The following code example shows how to apply the glmm for data evaluation.
import numpy as np
np.random.seed(0)
import finn.statistical.glmm as glmm
data_size = 100000
random_factor_count = 20
nested_random_factor_count = 2
data_01 = np.random.normal(0, 3, int(data_size/2)); data_02 = np.random.normal(1, 2, int(data_size/2)); data_0 = np.concatenate((data_01, data_02)); data_0 = np.expand_dims(data_0, axis = 0)
data_11 = np.random.binomial(1, 0.1, int(data_size/2)); data_12 = np.random.binomial(1, 0.9, int(data_size/2)); data_1 = np.concatenate((data_11, data_12)); data_1 = np.expand_dims(data_1, axis = 0)
data_21 = np.random.binomial(1, 0.5, int(data_size/2))*2-2; data_22 = np.random.binomial(1, 0.5, int(data_size/2))*2-2; data_2 = np.concatenate((data_21, data_22)); data_2 = np.expand_dims(data_2, axis = 0)
data_31 = np.random.normal(0, 1, int(data_size/2)); data_32 = np.random.normal(0.25, 1, int(data_size/2)); data_3 = np.concatenate((data_31, data_32)); data_3 = np.expand_dims(data_3, axis = 0)
data_4 = np.repeat(np.arange(0, random_factor_count), data_size/random_factor_count); np.random.shuffle(data_4); data_4 = np.expand_dims(data_4, axis = 0)
data_5 = np.repeat(np.arange(0, nested_random_factor_count), data_size/nested_random_factor_count); np.random.shuffle(data_5); data_5 = np.expand_dims(data_5, axis = 0)
data = np.concatenate((data_0, data_1, data_2, data_3, data_4, data_5), axis = 0).transpose()
data_label = ["measured_variable", "categorical_factor_A", "categorical_factor_B", "continous_factor_A", "random_effect_A", "nested_random_effect_A"]
glm_formula = "measured_variable ~ categorical_factor_A + categorical_factor_B + continous_factor_A + categorical_factor_A:continous_factor_A + (1|random_effect_A) + (1|random_effect_A:nested_random_effect_A)"
glm_factor_types = ["continuous", "categorical", "categorical", "continuous", "categorical", "categorical"]
glm_contrasts = "list(categorical_factor_A = contr.sum, categorical_factor_B = contr.sum, continous_factor_A = contr.sum, random_effect_A = contr.sum, nested_random_effect_A = contr.sum)"
glm_model_type = "gaussian"
stat_results = glmm.run(data = data, label_name= data_label, factor_type = glm_factor_types, formula = glm_formula, contrasts = glm_contrasts, data_type = glm_model_type)
print("Demo may return a singular fit since the naive applied data generation of this example\n does not guarantee sufficient observations for any random factor/nested random factor.\n")
for (factor_idx, factor_name) in enumerate(stat_results[5]):
print("factor: %s | p-value: %2.2f | effect size: %2.2f | std error %2.2f" % (factor_name, stat_results[2][factor_idx],
stat_results[3][factor_idx], stat_results[4][factor_idx]))
Applying the generalized lineax mixed model will identify categorical_factor_A as significant with a large effect size, continous_factor_A is also significant, but has a much smaller effect size, the intercept is the third significant factor with a relatively small effect size.
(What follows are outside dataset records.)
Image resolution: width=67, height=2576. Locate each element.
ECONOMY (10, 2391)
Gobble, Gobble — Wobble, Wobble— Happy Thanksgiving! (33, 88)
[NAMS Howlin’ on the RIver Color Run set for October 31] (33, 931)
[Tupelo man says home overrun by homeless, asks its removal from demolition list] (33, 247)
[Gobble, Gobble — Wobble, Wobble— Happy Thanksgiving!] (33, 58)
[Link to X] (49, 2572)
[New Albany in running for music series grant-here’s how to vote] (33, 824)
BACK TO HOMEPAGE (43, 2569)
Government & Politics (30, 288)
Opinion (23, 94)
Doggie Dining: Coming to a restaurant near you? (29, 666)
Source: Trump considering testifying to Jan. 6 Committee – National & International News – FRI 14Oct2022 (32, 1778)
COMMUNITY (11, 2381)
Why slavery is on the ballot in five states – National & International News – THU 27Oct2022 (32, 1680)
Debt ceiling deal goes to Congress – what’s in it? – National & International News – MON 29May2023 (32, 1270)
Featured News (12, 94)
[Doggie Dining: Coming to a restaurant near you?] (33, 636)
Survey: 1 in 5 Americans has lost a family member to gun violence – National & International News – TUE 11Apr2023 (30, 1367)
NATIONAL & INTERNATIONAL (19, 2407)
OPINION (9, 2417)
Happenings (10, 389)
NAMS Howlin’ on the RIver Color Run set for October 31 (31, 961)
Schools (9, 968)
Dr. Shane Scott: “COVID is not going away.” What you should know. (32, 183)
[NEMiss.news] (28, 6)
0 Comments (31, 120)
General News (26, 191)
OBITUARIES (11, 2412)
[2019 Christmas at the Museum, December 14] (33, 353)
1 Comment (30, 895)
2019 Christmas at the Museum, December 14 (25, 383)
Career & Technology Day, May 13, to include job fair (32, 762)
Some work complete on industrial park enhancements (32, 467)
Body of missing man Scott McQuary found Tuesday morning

Neither categorical_factor_B nor the interaction between categorical_factor_A and continous_factor_A are statistically significant or exhibit a large effect size (especially in reference to the std error).
Name |
p-value |
effect-size |
std-error |
---|---|---|---|
categorical_factor_A |
0.00 |
0.82 |
0.02 |
categorical_factor_B |
0.17 |
-0.02 |
0.02 |
continous_factor_A |
0.00 |
0.04 |
0.01 |
categorical_factor_A:continous_factor_A |
0.36 |
-0.01 |
0.02 |
(Intercept) |
0.00 |
0.10 |
0.01 |
- Note: This demo code may return a singular fit since the naive applied data generation of this example
does not guarantee sufficient observations for any random factor/nested random factor.